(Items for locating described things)
....

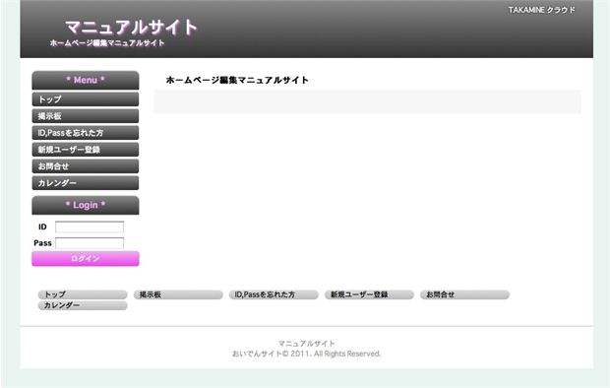This screenshot has width=610, height=388.
Task: Click the ホームページ編集マニュアルサイト content heading
Action: 237,80
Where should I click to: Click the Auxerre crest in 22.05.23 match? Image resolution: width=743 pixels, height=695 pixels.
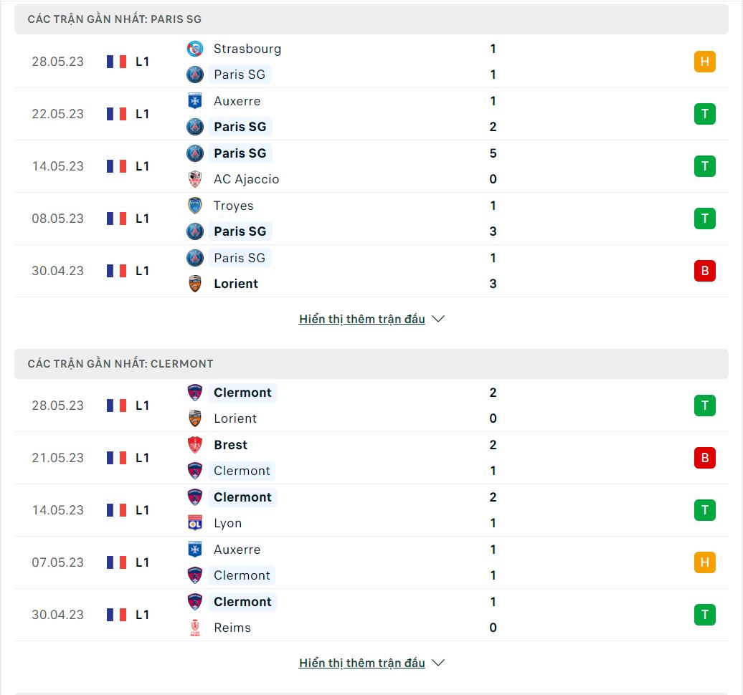click(195, 101)
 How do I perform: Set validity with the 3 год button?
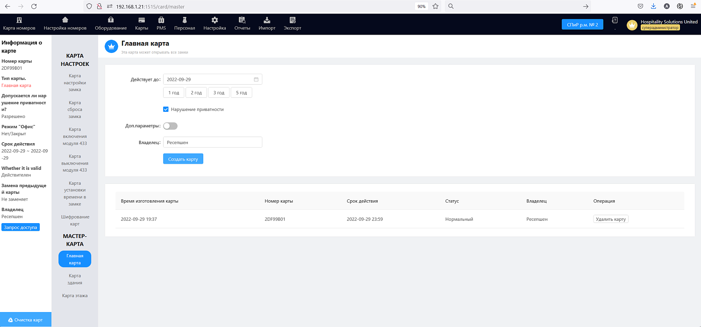coord(219,93)
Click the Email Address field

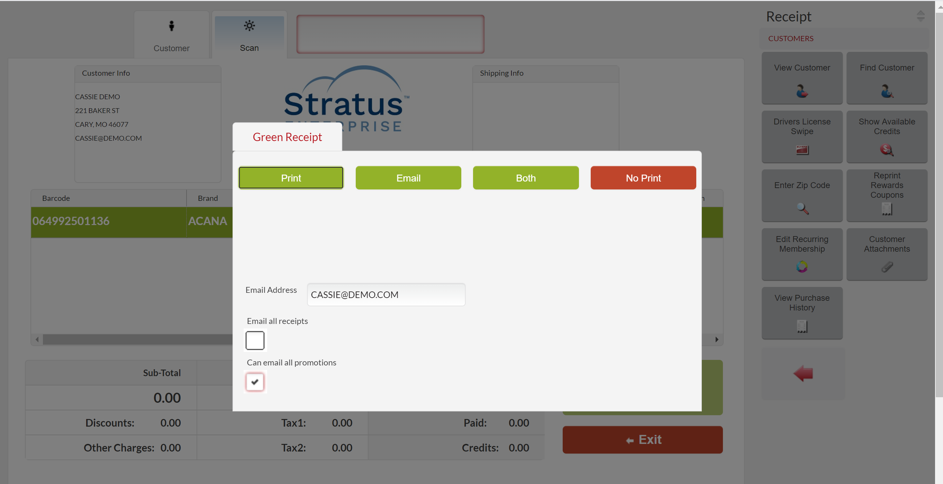386,294
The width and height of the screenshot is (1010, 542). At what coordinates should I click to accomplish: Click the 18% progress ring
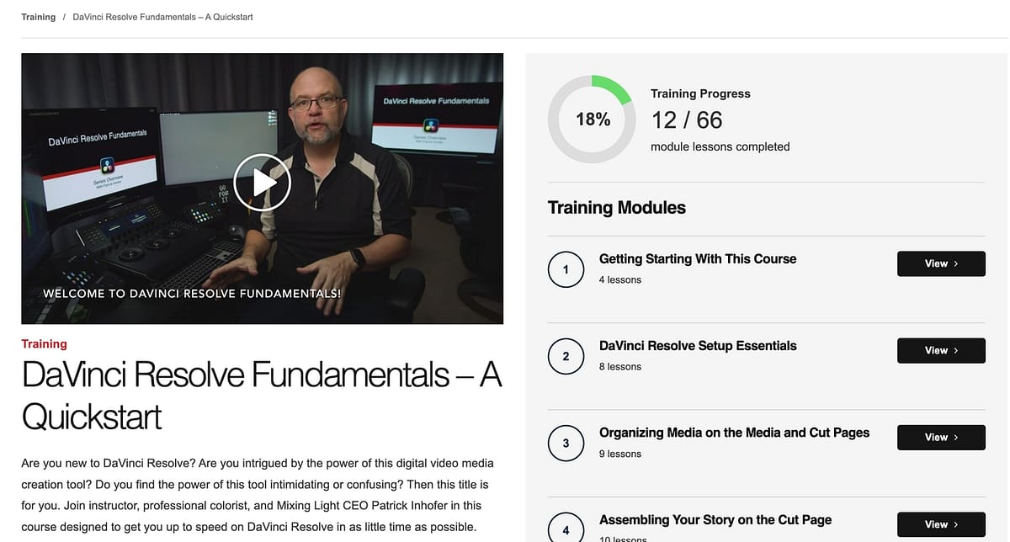tap(593, 120)
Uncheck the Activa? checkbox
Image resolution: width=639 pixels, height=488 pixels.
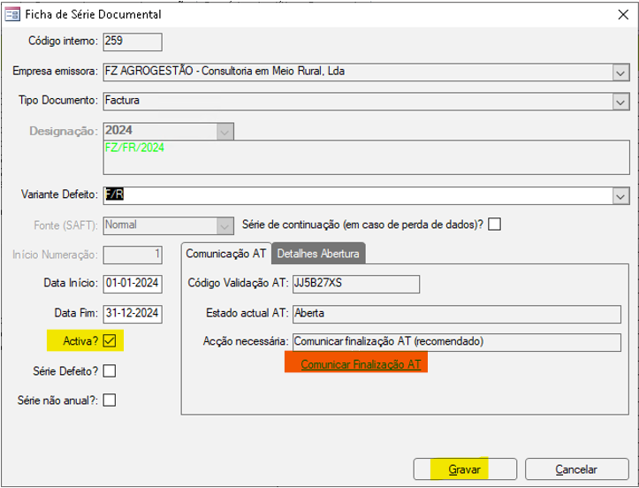tap(110, 340)
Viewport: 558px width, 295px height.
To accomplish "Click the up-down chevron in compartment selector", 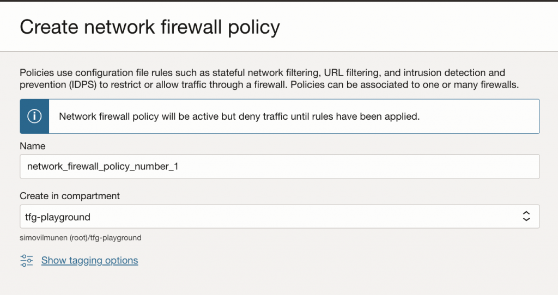I will 526,216.
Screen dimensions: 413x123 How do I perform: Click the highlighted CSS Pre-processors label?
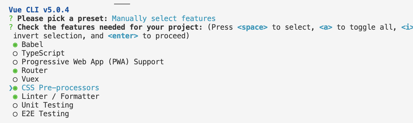tap(60, 88)
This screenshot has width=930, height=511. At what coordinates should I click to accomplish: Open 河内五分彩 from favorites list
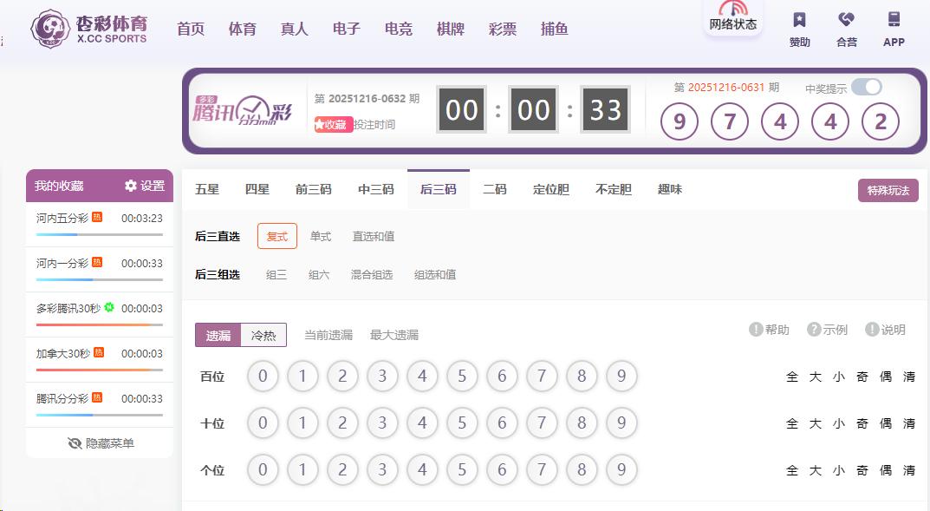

....

• Exercise objective:
Transcribe the items exactly, starting at the line that contains "Screen dimensions: 413x123" and continuing through the end of the items, and omit the pictures.

• Written solution:
Screen dimensions: 413x123 How do I perform: Click the highlighted CSS Pre-processors label?
tap(60, 88)
This screenshot has width=930, height=511. At what coordinates should I click to accomplish: Open 河内五分彩 from favorites list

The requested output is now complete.